> [Exercise]: Search the material below for the string "cart". Return every line that holds it.

> [Data excerpts]:
——
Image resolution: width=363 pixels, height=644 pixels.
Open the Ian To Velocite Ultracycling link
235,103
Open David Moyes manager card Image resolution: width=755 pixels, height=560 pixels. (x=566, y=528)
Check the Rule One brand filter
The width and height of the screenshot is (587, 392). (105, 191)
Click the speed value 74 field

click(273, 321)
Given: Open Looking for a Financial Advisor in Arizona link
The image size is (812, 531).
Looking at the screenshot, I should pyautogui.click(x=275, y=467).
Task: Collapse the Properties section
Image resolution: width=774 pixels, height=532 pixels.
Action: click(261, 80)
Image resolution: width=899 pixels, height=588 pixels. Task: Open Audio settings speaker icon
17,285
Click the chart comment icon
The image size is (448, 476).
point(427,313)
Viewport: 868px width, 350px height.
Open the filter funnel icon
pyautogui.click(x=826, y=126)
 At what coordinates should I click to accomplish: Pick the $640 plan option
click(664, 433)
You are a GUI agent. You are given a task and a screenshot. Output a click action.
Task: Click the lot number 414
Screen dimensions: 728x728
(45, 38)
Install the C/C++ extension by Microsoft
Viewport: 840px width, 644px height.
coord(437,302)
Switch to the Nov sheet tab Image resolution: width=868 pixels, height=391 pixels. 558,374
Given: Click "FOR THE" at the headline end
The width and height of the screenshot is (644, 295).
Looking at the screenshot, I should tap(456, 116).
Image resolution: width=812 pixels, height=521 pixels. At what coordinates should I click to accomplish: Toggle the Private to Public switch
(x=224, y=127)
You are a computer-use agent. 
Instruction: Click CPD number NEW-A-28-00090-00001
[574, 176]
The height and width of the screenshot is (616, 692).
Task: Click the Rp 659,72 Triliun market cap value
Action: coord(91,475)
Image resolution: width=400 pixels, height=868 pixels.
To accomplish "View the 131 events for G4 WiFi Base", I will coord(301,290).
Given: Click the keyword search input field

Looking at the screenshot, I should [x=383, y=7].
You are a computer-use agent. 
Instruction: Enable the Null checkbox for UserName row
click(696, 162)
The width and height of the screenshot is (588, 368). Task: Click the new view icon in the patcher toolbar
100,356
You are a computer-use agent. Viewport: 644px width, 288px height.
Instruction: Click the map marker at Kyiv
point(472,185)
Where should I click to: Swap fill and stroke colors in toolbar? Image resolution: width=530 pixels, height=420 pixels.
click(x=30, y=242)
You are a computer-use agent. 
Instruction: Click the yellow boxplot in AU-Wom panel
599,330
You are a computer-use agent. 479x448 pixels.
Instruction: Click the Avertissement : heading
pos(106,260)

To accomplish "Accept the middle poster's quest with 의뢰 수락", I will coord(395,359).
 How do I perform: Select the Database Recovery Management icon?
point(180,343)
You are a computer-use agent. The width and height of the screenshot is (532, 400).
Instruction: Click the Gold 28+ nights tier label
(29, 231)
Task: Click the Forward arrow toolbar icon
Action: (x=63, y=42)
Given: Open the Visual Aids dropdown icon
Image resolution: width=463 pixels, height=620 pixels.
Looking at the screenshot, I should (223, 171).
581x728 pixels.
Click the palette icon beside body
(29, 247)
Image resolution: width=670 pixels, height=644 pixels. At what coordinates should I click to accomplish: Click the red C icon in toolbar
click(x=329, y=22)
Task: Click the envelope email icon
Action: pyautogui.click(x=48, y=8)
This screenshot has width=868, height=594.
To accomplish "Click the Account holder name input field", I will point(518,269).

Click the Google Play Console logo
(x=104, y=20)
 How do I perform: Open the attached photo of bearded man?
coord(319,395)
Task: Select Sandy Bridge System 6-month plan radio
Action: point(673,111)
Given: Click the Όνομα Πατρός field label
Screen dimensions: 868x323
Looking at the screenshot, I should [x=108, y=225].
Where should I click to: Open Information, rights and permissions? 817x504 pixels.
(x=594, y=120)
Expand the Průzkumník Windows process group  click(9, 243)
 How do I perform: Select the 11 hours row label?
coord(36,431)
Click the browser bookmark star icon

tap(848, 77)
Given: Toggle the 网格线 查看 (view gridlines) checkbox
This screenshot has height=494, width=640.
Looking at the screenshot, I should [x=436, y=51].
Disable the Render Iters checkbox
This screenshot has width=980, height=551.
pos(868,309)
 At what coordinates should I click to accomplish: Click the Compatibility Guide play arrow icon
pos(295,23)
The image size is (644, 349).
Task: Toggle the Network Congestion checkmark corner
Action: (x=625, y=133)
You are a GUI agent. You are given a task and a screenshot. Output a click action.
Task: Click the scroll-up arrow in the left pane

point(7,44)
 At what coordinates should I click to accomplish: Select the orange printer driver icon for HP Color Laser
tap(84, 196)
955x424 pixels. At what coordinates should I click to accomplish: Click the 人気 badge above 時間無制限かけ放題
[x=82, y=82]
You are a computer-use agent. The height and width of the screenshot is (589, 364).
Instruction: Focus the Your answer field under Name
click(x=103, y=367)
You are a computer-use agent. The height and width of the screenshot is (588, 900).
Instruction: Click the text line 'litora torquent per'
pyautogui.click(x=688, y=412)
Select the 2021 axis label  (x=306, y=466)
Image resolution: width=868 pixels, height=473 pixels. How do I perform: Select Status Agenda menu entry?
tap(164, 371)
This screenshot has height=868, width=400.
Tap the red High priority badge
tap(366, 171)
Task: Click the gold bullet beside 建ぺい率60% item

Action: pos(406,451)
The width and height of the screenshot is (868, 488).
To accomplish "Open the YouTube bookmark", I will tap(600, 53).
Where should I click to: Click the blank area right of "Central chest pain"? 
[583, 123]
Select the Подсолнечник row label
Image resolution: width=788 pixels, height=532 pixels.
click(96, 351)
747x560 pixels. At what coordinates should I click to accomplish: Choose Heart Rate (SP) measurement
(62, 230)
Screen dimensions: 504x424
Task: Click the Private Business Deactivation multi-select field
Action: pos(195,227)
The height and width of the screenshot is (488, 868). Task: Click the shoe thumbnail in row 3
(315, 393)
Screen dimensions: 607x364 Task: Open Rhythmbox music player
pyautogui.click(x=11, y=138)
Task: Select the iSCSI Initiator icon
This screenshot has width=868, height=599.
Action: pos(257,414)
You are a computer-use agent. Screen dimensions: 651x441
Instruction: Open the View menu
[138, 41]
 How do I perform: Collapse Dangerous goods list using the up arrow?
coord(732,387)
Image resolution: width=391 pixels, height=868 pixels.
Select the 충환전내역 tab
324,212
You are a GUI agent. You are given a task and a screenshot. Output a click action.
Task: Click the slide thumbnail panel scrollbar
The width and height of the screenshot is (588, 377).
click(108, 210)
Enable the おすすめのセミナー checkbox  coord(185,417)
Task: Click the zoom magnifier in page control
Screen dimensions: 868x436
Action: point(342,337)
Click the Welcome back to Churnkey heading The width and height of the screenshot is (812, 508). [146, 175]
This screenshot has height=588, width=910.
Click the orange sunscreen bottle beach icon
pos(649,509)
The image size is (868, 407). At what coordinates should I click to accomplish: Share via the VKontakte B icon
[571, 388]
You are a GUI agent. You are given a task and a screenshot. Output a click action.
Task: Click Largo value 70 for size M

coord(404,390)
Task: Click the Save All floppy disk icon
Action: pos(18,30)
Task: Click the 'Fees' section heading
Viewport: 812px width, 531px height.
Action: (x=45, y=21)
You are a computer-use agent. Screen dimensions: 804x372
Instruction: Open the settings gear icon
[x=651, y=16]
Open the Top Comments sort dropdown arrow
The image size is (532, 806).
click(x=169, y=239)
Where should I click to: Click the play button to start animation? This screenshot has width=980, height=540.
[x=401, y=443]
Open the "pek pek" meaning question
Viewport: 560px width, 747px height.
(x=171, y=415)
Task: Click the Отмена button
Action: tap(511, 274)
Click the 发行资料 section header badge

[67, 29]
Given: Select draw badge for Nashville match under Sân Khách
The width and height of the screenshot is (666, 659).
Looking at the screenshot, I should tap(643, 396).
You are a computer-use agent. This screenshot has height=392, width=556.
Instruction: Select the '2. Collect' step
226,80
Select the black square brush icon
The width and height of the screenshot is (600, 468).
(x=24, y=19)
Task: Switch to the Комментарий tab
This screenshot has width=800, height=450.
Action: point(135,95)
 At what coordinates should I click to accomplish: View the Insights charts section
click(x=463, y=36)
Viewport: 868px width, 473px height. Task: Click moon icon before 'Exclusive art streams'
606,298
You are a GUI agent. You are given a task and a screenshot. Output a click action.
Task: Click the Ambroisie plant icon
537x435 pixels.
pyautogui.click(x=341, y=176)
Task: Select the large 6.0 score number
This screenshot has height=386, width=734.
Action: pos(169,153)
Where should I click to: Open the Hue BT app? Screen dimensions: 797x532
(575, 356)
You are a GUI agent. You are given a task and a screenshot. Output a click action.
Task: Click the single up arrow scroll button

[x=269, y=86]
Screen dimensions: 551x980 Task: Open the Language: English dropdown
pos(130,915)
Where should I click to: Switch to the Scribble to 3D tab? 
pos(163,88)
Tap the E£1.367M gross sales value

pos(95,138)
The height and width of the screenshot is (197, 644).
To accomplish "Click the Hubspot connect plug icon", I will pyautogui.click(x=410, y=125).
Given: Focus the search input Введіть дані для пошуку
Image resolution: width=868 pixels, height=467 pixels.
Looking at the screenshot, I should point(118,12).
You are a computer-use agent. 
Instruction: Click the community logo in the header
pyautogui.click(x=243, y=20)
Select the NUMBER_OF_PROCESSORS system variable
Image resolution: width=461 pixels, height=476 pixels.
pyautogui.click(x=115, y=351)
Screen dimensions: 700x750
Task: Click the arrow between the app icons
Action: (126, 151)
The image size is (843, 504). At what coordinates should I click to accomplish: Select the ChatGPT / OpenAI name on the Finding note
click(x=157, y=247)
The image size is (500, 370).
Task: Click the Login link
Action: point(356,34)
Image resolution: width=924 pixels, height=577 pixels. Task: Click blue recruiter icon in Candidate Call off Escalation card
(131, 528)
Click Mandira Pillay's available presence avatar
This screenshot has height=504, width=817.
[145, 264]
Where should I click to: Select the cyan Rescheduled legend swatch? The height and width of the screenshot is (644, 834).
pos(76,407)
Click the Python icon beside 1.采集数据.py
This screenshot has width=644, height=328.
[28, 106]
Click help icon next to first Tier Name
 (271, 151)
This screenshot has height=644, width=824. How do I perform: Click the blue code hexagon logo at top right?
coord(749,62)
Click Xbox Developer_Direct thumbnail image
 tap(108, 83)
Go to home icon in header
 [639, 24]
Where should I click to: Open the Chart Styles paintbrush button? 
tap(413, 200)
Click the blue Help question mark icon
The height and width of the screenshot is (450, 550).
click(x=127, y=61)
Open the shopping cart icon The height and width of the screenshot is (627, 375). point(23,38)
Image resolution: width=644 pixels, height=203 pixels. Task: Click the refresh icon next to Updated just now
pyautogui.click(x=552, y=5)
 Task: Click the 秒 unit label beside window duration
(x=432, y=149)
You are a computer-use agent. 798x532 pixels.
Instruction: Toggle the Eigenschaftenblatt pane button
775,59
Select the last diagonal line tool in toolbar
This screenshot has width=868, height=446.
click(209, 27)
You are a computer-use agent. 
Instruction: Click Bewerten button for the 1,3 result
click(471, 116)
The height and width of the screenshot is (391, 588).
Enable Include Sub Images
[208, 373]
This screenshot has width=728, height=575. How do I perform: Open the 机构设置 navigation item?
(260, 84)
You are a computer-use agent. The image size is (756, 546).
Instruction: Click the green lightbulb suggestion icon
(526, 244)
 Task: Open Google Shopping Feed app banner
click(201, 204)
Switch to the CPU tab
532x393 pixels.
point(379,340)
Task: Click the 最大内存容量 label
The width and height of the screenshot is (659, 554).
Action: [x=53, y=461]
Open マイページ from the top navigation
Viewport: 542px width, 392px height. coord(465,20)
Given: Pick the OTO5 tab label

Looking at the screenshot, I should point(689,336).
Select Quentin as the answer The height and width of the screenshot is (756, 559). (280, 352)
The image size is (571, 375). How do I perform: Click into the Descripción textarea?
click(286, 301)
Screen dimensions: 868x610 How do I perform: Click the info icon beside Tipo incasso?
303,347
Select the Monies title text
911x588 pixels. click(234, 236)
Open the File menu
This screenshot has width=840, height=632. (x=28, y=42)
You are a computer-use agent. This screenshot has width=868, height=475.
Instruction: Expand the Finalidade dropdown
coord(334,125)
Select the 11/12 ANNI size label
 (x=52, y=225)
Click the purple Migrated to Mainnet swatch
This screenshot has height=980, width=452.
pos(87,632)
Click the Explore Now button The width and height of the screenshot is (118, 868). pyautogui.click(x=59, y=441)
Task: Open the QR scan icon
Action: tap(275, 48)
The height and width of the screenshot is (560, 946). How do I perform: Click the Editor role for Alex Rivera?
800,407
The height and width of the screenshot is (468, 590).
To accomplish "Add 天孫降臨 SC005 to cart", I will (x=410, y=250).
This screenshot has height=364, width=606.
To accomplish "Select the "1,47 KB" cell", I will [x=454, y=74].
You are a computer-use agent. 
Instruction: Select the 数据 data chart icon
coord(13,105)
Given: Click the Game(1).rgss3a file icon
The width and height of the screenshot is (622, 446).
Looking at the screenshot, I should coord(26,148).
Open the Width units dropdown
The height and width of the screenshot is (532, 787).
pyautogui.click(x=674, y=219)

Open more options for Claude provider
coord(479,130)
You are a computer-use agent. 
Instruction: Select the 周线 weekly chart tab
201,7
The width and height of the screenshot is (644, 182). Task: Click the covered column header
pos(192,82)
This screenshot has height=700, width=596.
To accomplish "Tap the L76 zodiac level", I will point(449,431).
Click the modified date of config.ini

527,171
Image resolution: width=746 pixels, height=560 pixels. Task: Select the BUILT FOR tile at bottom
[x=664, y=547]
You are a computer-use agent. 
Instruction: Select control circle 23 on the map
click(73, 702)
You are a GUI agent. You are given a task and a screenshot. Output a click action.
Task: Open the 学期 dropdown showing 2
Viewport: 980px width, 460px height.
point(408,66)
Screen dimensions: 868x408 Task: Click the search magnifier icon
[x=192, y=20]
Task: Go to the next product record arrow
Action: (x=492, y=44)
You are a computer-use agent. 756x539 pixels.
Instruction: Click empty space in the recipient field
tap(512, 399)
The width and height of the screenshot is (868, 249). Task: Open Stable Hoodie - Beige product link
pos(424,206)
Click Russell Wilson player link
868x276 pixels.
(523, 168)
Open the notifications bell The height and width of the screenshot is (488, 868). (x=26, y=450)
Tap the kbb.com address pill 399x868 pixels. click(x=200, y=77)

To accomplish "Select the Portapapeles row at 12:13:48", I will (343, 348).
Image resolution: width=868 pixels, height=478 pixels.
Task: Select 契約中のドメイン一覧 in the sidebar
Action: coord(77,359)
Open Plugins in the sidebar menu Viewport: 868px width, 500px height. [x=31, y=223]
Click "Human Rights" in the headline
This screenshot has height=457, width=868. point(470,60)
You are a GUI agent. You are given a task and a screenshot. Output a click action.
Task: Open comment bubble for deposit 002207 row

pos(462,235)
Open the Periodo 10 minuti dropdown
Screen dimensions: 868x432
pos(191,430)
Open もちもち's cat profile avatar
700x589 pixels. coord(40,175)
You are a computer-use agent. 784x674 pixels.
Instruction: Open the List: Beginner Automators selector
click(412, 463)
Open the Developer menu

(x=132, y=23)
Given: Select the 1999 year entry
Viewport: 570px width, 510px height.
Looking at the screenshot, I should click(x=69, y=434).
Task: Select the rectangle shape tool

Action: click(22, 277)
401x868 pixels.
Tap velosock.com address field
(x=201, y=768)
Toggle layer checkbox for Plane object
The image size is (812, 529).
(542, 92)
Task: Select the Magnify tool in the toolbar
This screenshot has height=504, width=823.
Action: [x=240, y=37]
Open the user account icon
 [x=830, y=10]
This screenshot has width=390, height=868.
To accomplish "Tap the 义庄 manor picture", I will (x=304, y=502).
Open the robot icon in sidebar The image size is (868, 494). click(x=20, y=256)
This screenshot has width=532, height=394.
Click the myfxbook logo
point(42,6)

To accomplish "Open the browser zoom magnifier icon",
——
> [Output below]:
Open the shopping cart icon The height and width of the screenshot is (627, 375). point(23,38)
To accomplish "Add 天孫降臨 SC005 to cart", I will (x=410, y=250).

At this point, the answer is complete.